Work out how many lines in the entries below include the word "agent". Give nothing but the number.

» **Source data**:
»»

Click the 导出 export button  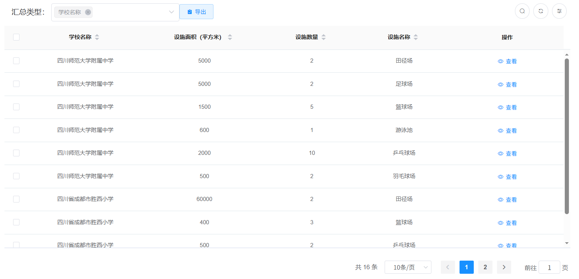(x=196, y=12)
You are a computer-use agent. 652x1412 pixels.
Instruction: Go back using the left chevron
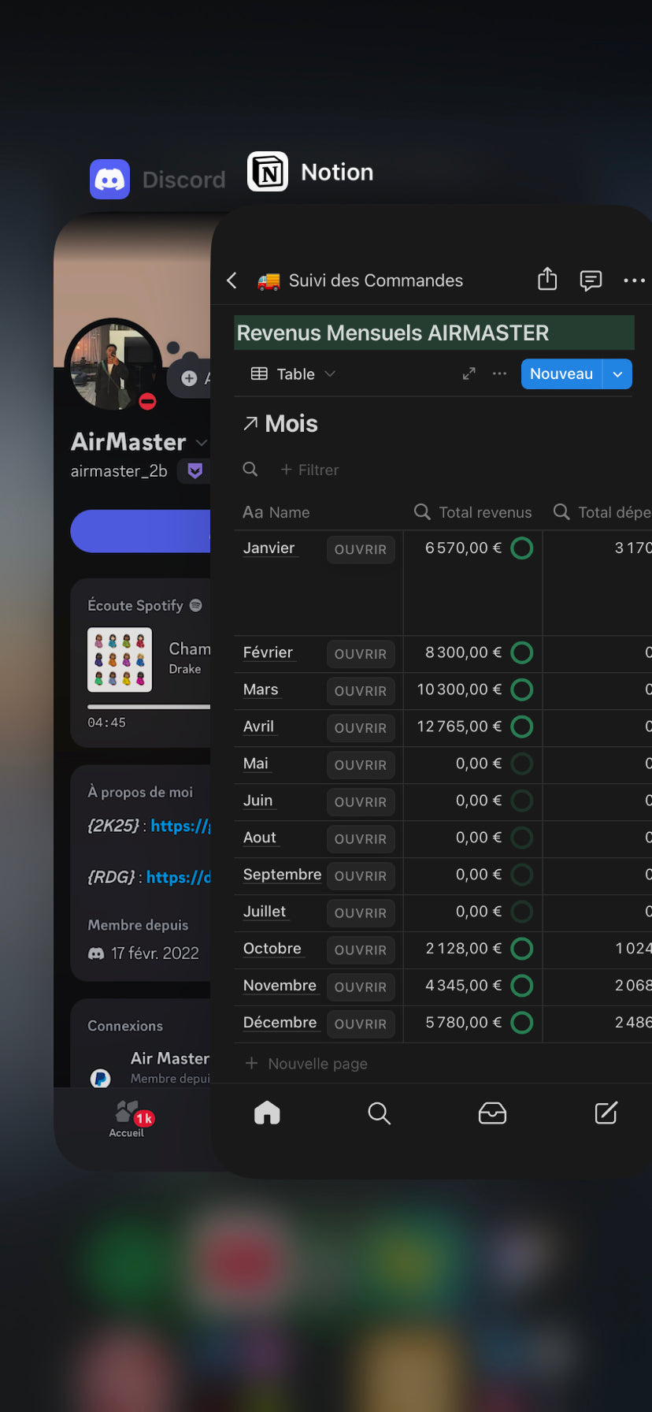[232, 281]
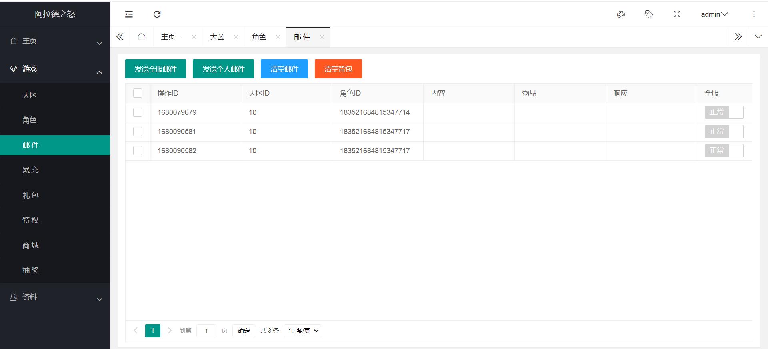Viewport: 768px width, 349px height.
Task: Switch to the 角色 tab
Action: tap(259, 37)
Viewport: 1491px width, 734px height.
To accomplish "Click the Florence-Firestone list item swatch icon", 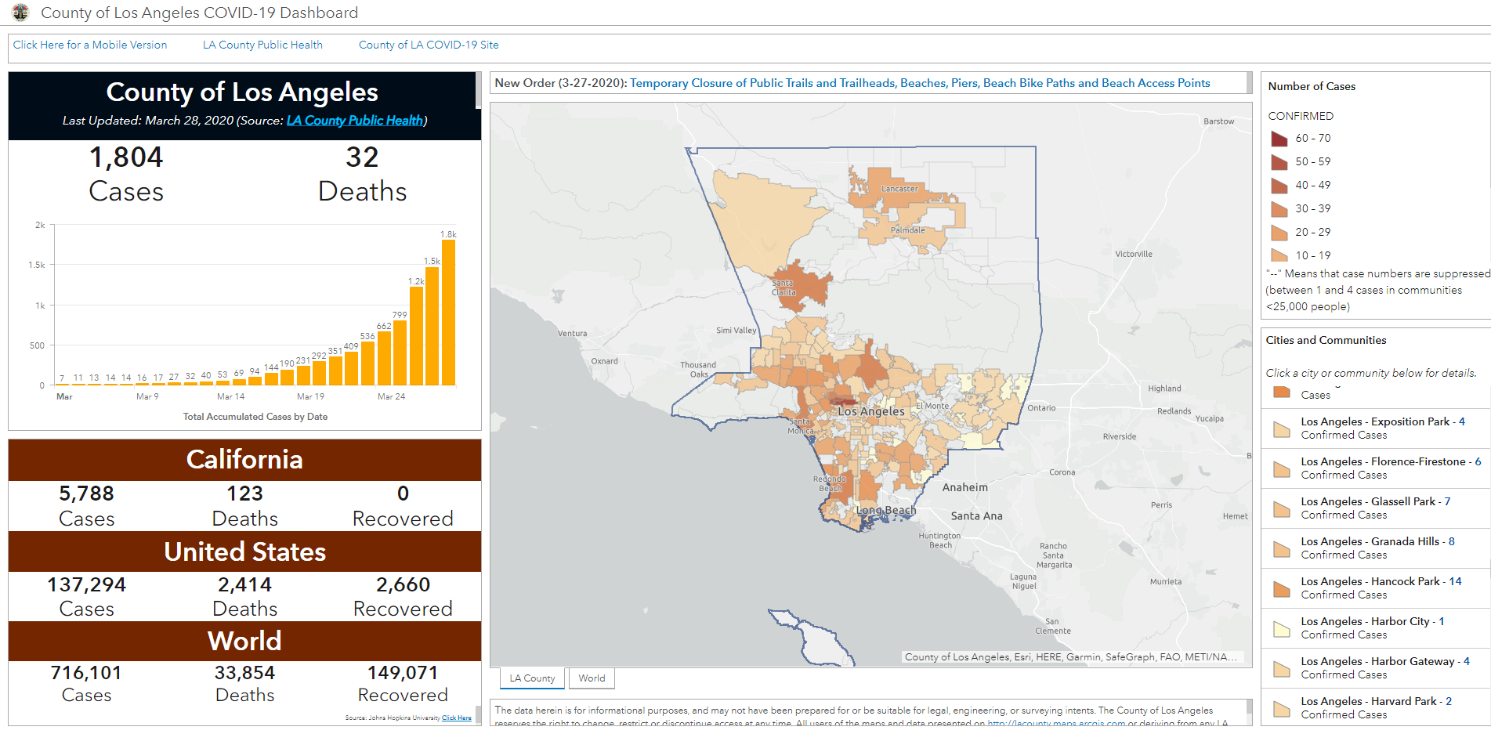I will 1282,468.
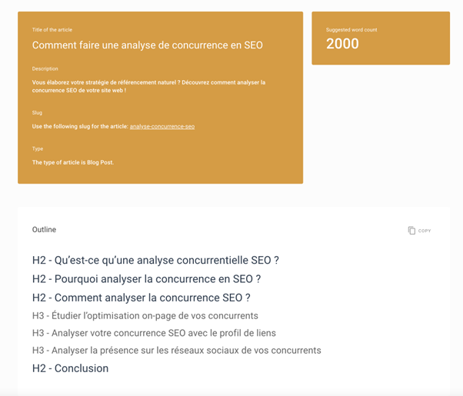463x396 pixels.
Task: Click the Slug field label
Action: click(x=37, y=113)
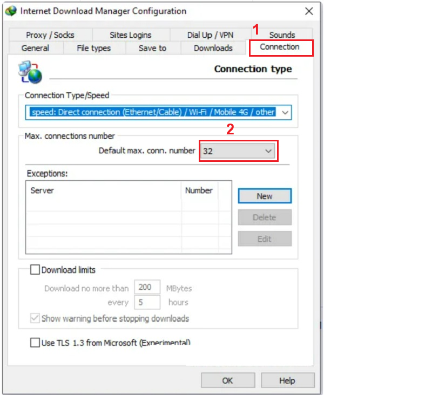Enable the Download limits checkbox
The height and width of the screenshot is (395, 432).
pos(35,270)
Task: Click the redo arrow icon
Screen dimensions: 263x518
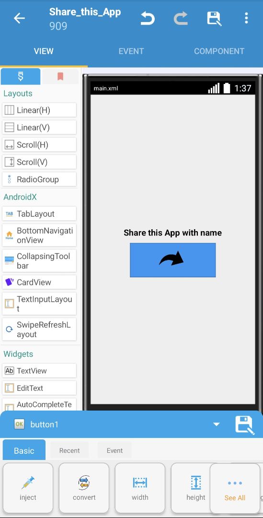Action: [x=181, y=18]
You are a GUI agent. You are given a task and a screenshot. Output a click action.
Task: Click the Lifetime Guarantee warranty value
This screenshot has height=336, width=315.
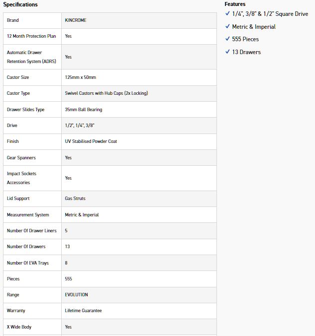pyautogui.click(x=83, y=311)
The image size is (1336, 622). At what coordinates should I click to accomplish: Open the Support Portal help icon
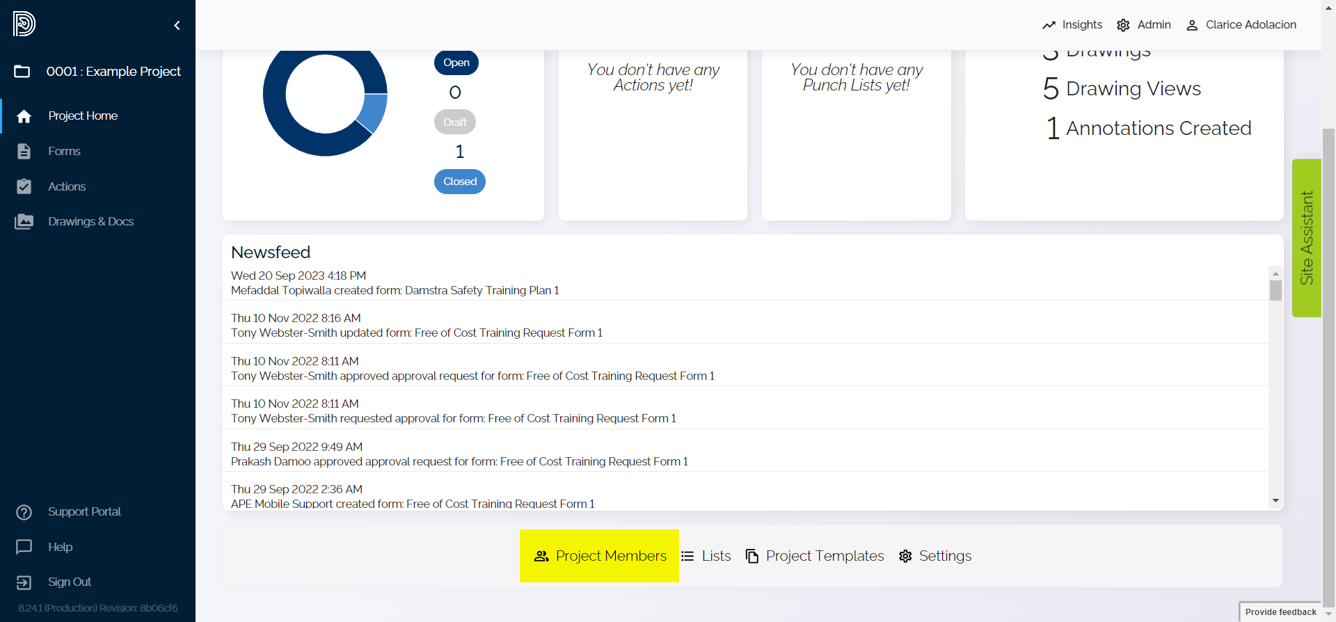point(24,512)
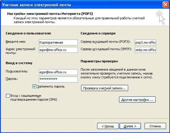Focus the SMTP outgoing server field
Screen dimensions: 170x133
point(145,50)
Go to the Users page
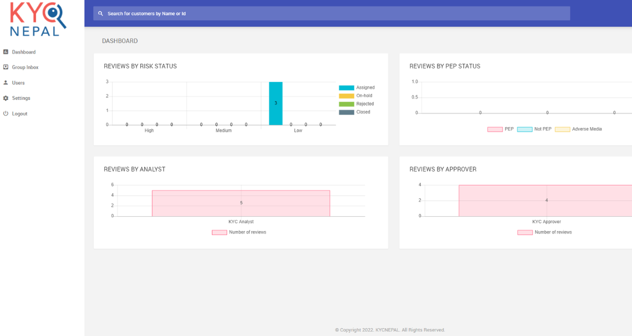632x336 pixels. coord(18,83)
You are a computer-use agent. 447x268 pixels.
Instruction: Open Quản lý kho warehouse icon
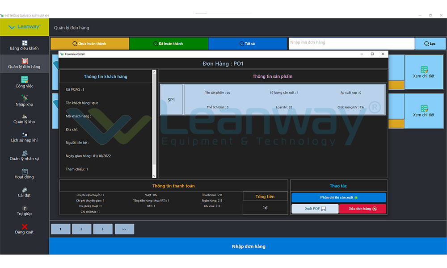(25, 116)
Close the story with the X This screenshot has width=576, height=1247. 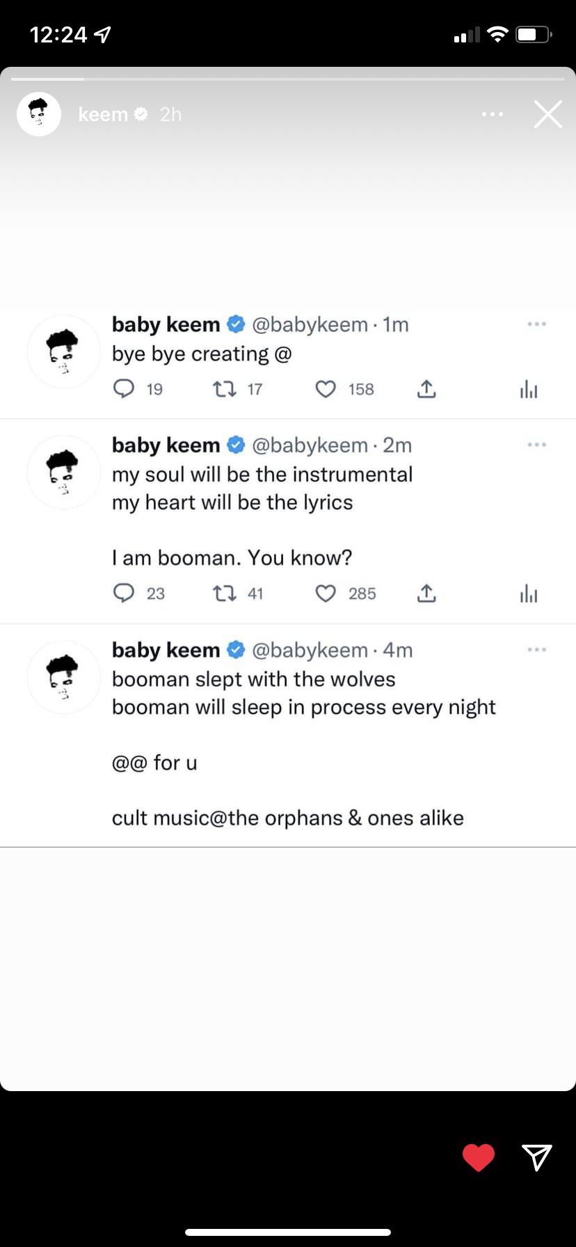tap(547, 114)
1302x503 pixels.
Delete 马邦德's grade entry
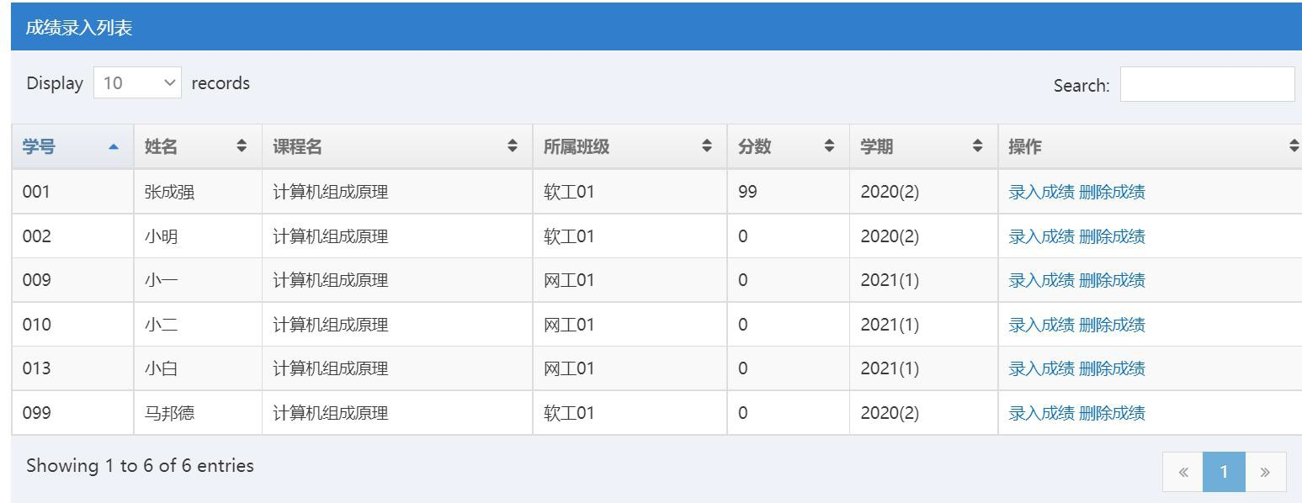tap(1112, 413)
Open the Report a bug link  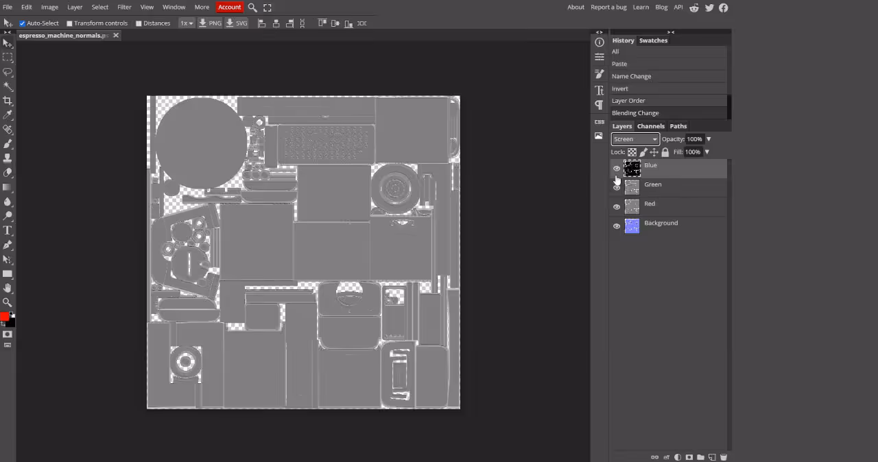point(608,7)
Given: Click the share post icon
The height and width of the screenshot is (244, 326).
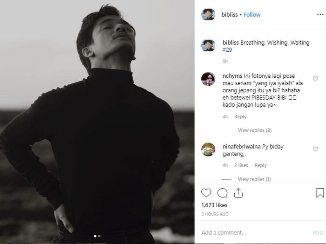Looking at the screenshot, I should pyautogui.click(x=238, y=193).
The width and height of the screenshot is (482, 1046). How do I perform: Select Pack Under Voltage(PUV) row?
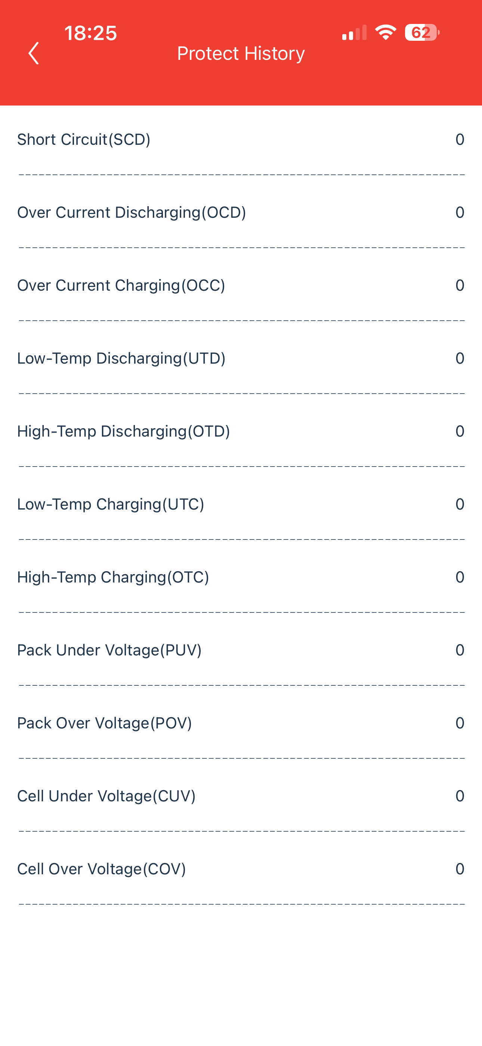tap(241, 650)
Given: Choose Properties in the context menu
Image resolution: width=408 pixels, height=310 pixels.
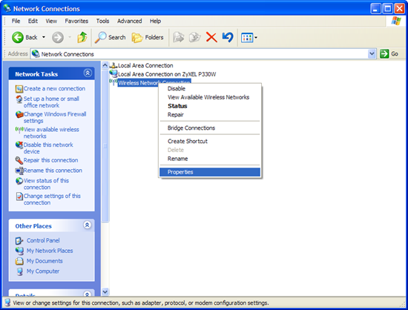Looking at the screenshot, I should coord(210,172).
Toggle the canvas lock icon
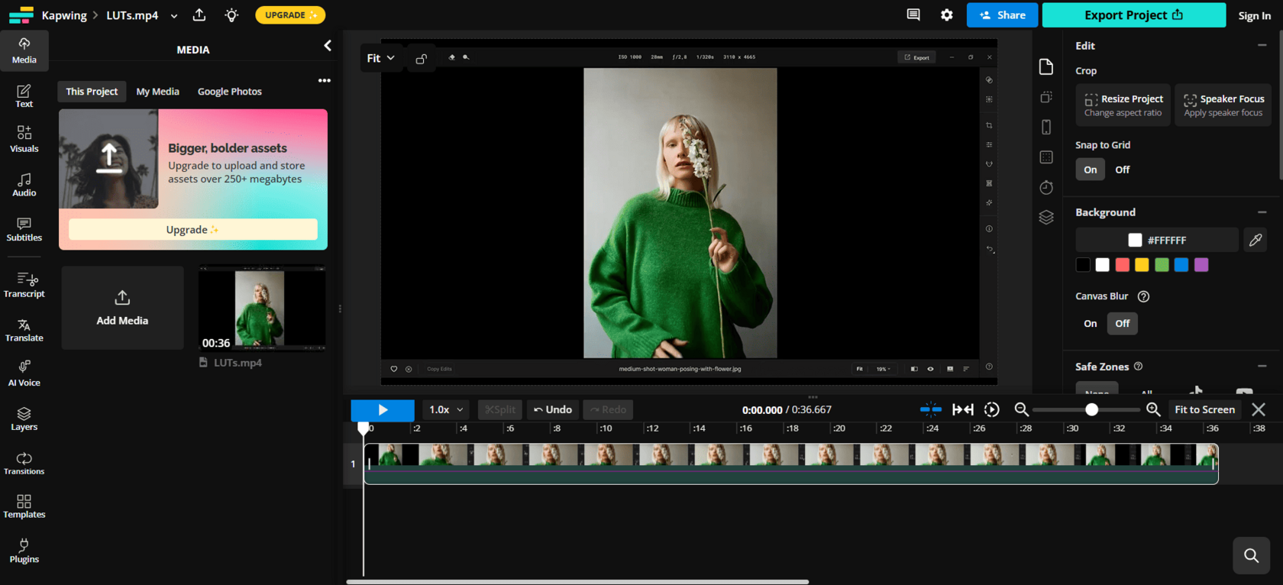 [x=421, y=59]
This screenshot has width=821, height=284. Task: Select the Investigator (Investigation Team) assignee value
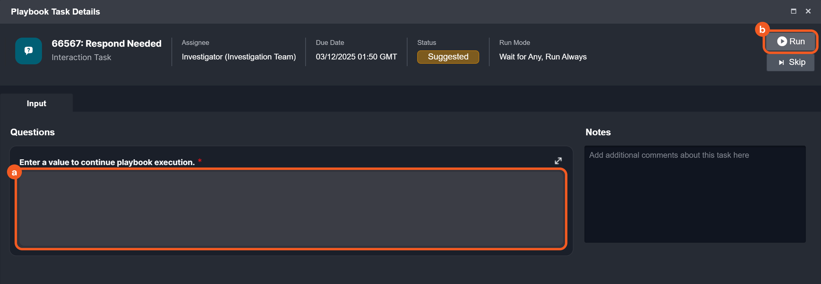tap(239, 57)
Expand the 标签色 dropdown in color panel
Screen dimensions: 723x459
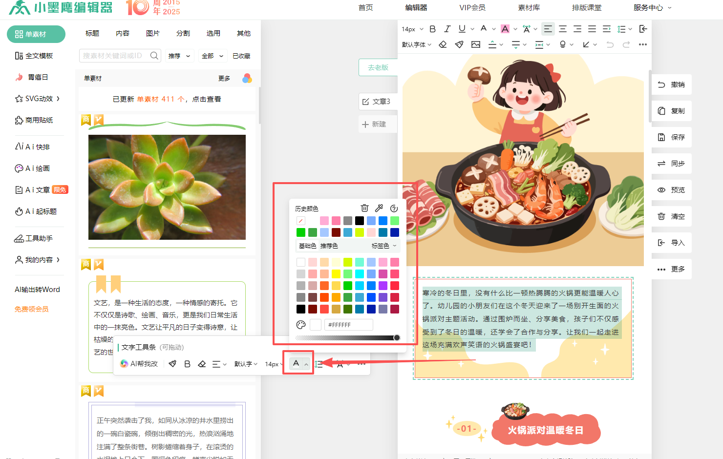384,246
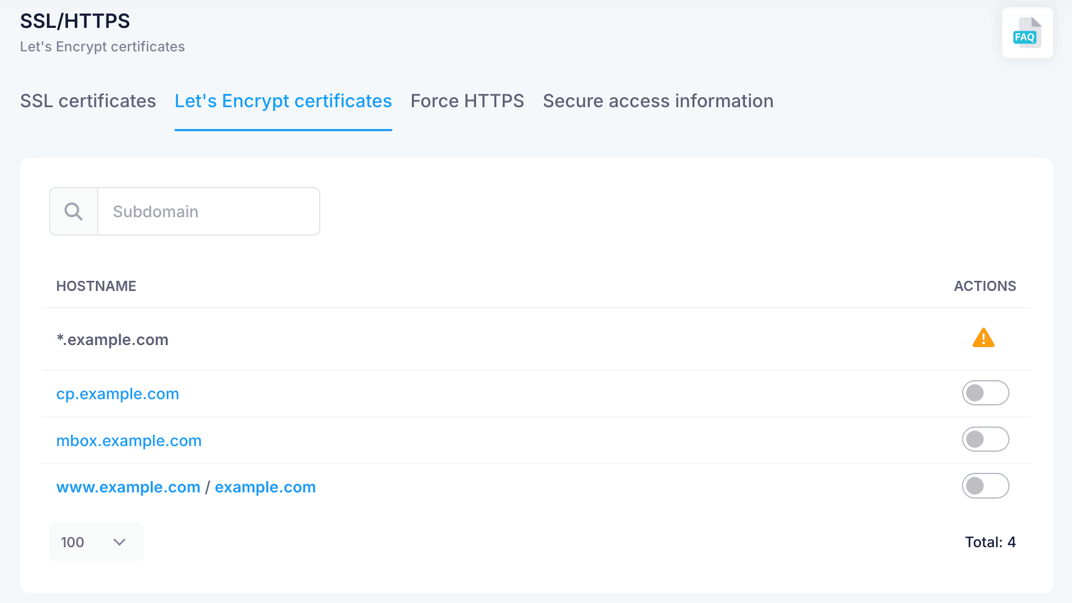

««

» **Solved problem**: 3